Tanya Battiwalla
While it is said that mood
disorders are diverse in nature, they often have overlapping symptoms. These
overlapping symptoms act as a blurry line between the disorders, making it
difficult to diagnose the patient. This blog will discuss a few types of mood
disorders and some of their symptoms, and will explore the aspect of
overlapping symptoms leading to the difficulty in diagnosing.
Mood disturbances commonly involve
a depressive episode and/or a manic episode. In the former, a person has
markedly low mood and might have negative thoughts or feelings. They experience a loss of interest in pleasurable activities, and possible changes in their
eating and sleeping habits. In manic episodes, an individual may show symptoms
such as elevated and euphoric mood. They may have outbursts of extreme
irritability or violence when someone goes against their plans or desires.
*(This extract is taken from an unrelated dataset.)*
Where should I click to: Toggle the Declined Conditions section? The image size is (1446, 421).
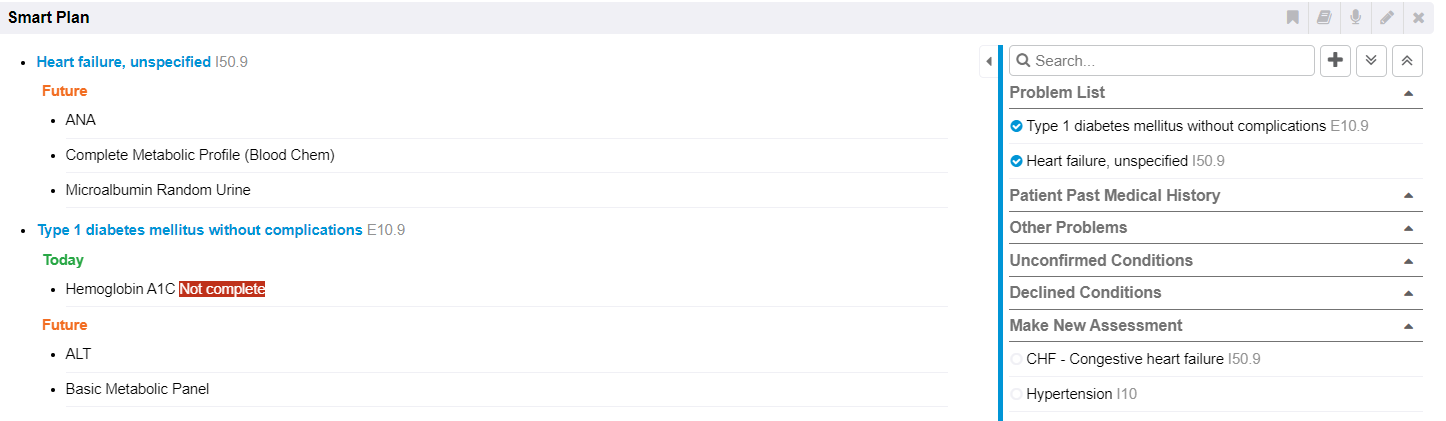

Other symptoms might include inflated self-esteem and high productivity.
(Butcher, 2017)
One of the sub-parts of unipolar
depressive disorder is major depressive disorder. The requirement for this
specific diagnosis is that the patient should have never had a manic,
hypomanic, or mixed episode and must be in a major depressive episode. Other
forms of depression are persistent depressive disorder, loss and grieving, and
postpartum blues. Persistent depressive disorder is when the depressive episode
lasts for more than two years and depressed mood is experienced for most part
of the day on most days. While grieving is a process that takes place when a loved
one dies, postpartum blues may set in when a woman gives birth to a child.
(Butcher, 2017)
Unlike unipolar disorders, bipolar
disorders include the occurrence of manic or hypomanic episodes, usually
preceded or followed by periods of depression. Bipolar disorders are divided
into two categories- Bipolar I Disorder and Bipolar II Disorder. Bipolar I
disorder may include a mixed episode when an individual experiences symptoms on
both extremes (example- depressed mood, anxiety, guilt) intermixed or alternating
rapidly. According to the book Abnormal Psychology (2017), when a patient has only experienced manic
episode, Bipolar I Disorder is assumed and it is understood that the depressive
episode will eventually occur. Bipolar
II Disorder can be distinguished from this in the aspect that it does not
involve a full-blown manic episode. It consists of clear cut hypomanic and
depressive episodes. (Butcher, 2017)
It is found that the symptoms of
the depressive episode of the Bipolar Disorder highly overlap with the symptoms
of Major Depressive Disorder. Studies suggested that some patients
diagnosed with MDD are also found to have symptoms of hypomania (a much milder
form of Bipolar disorder) which may later qualify them to be diagnosed with
bipolar disorder. (Butcher, 2017) Comorbidity is a term used to describe the
presence of two or more disorders in an individual. Therefore, in certain cases
it can be very difficult to know if there is a presence of comorbidity or if
the individual is presenting overlapping symptoms (of different disorders). It
is often also difficult to separate comorbidity from overlapping symptoms; and can
lead to the wrong diagnosis. An example of this could be a study done by Udal
(2014)- To test the high rates reported for comorbidity between bipolar disorder
and attention deficit hyperactivity disorder, they compared questionnaire-based
and neuropsychological measures of inattention and impulsivity/hyperactivity,
in children/adolescents with ADHD. They then performed analysis on bipolar
disorder with and without inattention as a measure. The study’s results showed
that patients with ADHD showed neuropsychological impairment which were not
present in patients with bipolar disorder, suggesting that comorbidity is not present here. According to the book Abnormal Psychology (2017), there is a high
degree of overlap between the measures of symptoms of depression and anxiety as
well, and there is high comorbidity between them. Brenner (2018) says that when
certain symptoms are left unnoticed, a misdiagnosis can take place since
certain disorders have common symptoms and missing out on symptoms which
differentiate the disorders can lead to the wrong decision. He also thinks that
disorders can present themselves in numerous ways which can also lead to a
wrong diagnosis because of the similarity in symptoms (example- cPTSD could be
mistaken for an anxiety disorder).
Therefore, one can observe how
comorbidity and the overlapping of symptoms makes diagnosis of mental illness a
lot more difficult and trickier. While there is a possibility for two or more
disorders to be present, it is also possible that the overlapping symptoms in disorders lead to
a wrong conclusion. A wrong diagnosis will not help the patient and may even
deteriorate their mental health further.
Work Cited:
Brenner, Grant Hillary. 2018. 6
Reasons for Common Psych Diagnostic Mistakes. Psychology Today.
Retrieved from
https://www.psychologytoday.com/us/blog/experimentations/201805/6-reasons-common-psych-diagnostic-mistakes
Butcher, James N. Abnormal Psychology
(2017).
Udal, AH. 2014. Differentiating
between comorbidity and symptom overlap in ADHD and early onset bipolar disorder.